Element and text position data:
******************************

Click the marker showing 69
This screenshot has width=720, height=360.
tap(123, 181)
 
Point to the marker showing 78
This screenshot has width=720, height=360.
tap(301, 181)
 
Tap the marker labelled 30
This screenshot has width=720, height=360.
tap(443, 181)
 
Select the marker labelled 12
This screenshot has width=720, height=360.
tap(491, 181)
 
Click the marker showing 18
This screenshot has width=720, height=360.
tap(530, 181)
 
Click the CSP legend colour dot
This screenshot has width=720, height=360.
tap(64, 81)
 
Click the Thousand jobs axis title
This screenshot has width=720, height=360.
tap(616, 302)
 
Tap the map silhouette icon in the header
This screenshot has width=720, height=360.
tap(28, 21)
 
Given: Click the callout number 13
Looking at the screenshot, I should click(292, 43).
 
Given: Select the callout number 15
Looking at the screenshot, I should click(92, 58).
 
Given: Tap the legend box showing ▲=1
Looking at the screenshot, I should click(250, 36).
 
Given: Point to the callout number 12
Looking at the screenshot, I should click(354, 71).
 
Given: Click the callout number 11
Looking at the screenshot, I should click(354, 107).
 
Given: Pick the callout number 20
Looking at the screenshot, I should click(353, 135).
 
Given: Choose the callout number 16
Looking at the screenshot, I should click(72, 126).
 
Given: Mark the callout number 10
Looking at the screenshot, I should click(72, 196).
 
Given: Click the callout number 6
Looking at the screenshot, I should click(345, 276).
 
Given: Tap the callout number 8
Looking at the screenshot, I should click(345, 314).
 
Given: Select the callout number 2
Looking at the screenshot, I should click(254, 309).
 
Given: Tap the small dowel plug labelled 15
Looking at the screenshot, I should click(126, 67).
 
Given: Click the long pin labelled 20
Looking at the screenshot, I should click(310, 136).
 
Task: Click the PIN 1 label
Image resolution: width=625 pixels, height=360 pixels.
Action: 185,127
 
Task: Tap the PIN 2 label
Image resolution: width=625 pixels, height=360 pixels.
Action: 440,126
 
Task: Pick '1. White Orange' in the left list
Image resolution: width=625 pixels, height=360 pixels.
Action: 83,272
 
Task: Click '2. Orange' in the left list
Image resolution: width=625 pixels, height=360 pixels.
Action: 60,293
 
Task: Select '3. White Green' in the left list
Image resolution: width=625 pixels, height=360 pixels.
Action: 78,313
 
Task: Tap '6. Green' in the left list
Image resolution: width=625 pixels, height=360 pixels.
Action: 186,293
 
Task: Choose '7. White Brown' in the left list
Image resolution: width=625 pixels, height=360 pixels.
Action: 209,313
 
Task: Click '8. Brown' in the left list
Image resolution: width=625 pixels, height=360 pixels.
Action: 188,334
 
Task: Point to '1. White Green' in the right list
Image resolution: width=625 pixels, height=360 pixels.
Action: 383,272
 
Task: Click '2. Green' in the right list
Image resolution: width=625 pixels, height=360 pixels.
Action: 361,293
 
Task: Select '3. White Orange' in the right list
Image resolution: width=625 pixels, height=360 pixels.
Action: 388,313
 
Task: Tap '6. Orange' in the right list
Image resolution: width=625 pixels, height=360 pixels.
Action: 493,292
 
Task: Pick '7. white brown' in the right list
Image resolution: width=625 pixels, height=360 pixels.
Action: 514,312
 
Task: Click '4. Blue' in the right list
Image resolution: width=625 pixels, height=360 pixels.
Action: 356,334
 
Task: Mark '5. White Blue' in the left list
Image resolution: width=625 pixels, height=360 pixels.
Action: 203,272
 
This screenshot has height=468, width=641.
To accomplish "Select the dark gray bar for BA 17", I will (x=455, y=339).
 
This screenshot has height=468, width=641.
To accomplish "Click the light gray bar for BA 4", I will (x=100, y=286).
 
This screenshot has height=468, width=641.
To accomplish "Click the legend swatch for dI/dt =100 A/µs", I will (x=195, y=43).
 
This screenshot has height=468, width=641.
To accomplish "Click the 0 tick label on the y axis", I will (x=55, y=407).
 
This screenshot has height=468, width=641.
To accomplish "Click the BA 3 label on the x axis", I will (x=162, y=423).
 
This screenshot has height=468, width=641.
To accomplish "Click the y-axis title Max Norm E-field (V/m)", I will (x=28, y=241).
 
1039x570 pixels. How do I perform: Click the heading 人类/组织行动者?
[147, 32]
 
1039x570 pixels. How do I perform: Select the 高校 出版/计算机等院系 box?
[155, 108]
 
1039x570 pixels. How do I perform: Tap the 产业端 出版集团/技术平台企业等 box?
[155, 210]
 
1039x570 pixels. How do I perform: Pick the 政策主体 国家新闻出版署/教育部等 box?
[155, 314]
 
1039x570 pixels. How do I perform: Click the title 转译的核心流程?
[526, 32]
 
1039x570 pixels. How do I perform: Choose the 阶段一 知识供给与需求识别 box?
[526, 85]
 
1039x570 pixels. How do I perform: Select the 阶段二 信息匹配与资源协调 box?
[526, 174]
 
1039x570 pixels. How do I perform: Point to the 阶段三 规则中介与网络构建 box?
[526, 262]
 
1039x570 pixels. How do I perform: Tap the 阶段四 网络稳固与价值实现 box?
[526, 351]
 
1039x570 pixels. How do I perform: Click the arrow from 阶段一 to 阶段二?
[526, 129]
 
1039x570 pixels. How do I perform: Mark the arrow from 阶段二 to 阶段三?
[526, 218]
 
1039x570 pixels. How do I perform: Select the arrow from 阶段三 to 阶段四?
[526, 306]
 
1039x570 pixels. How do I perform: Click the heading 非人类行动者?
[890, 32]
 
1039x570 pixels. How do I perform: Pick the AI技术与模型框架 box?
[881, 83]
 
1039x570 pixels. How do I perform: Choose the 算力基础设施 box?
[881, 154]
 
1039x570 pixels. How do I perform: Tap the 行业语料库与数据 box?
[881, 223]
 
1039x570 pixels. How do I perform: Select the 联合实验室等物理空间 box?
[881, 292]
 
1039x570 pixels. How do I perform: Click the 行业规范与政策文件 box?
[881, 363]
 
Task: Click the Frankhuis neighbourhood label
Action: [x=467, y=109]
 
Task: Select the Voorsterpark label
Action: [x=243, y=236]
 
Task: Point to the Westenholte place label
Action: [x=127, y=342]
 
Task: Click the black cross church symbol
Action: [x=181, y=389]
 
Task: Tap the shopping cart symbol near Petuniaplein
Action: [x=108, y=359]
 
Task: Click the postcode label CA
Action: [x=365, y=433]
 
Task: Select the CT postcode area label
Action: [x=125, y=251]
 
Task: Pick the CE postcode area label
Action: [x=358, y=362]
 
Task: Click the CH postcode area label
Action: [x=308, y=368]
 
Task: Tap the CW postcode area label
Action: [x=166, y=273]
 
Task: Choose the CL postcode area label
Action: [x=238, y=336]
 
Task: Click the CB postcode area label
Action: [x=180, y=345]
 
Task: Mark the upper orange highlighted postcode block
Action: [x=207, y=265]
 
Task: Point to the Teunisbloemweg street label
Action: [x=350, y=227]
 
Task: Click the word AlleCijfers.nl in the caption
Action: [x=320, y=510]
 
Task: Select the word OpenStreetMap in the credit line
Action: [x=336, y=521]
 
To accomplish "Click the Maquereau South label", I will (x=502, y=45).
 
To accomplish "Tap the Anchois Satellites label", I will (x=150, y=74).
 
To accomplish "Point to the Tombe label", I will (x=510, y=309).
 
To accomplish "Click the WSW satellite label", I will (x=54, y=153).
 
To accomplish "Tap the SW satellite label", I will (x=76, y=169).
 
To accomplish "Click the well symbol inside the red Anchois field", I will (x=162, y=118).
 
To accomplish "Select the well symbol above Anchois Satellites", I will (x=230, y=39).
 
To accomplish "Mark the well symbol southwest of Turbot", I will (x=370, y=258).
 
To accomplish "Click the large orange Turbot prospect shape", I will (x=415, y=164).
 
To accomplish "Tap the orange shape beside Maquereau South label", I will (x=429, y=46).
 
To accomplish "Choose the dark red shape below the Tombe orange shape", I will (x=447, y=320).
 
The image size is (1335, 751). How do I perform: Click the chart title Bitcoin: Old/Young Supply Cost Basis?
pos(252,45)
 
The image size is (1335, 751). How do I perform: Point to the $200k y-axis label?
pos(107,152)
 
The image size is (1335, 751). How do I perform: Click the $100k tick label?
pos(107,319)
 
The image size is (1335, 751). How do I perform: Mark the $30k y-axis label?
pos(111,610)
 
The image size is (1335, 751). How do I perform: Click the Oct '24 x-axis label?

******************************

SET PROBLEM
Reproduce only the stretch of the data from the line containing "1039x570 pixels. How do I perform: Select the 高校" through the line containing "Action: [x=180, y=345]", switching each "box" to "panel" and keeping everything else the same.

EXPECTED ANSWER
1039x570 pixels. How do I perform: Select the 高校 出版/计算机等院系 panel?
[155, 108]
 
1039x570 pixels. How do I perform: Tap the 产业端 出版集团/技术平台企业等 panel?
[155, 210]
 
1039x570 pixels. How do I perform: Pick the 政策主体 国家新闻出版署/教育部等 panel?
[155, 314]
 
1039x570 pixels. How do I perform: Click the title 转译的核心流程?
[526, 32]
 
1039x570 pixels. How do I perform: Choose the 阶段一 知识供给与需求识别 panel?
[526, 85]
 
1039x570 pixels. How do I perform: Select the 阶段二 信息匹配与资源协调 panel?
[526, 174]
 
1039x570 pixels. How do I perform: Point to the 阶段三 规则中介与网络构建 panel?
[526, 262]
 
1039x570 pixels. How do I perform: Tap the 阶段四 网络稳固与价值实现 panel?
[526, 351]
 
1039x570 pixels. How do I perform: Click the arrow from 阶段一 to 阶段二?
[526, 129]
 
1039x570 pixels. How do I perform: Mark the arrow from 阶段二 to 阶段三?
[526, 218]
 
1039x570 pixels. How do I perform: Select the arrow from 阶段三 to 阶段四?
[526, 306]
 
1039x570 pixels. How do I perform: Click the heading 非人类行动者?
[890, 32]
 
1039x570 pixels. How do I perform: Pick the AI技术与模型框架 panel?
[881, 83]
 
1039x570 pixels. How do I perform: Choose the 算力基础设施 panel?
[881, 154]
 
1039x570 pixels. How do I perform: Tap the 行业语料库与数据 panel?
[881, 223]
 
1039x570 pixels. How do I perform: Select the 联合实验室等物理空间 panel?
[881, 292]
 
1039x570 pixels. How do I perform: Click the 行业规范与政策文件 panel?
[881, 363]
 
Task: Click the Frankhuis neighbourhood label
Action: [x=467, y=109]
 
Task: Select the Voorsterpark label
Action: [x=243, y=236]
 
Task: Point to the Westenholte place label
Action: [x=127, y=342]
 
Task: Click the black cross church symbol
Action: [x=181, y=389]
 
Task: Tap the shopping cart symbol near Petuniaplein
Action: [x=108, y=359]
 
Task: Click the postcode label CA
Action: [x=365, y=433]
 
Task: Select the CT postcode area label
Action: [x=125, y=251]
 
Task: Pick the CE postcode area label
Action: [x=358, y=362]
 
Task: Click the CH postcode area label
Action: [x=308, y=368]
 
Task: Tap the CW postcode area label
Action: [x=166, y=273]
 
Task: Choose the CL postcode area label
Action: [x=238, y=336]
 
Task: Click the CB postcode area label
Action: [x=180, y=345]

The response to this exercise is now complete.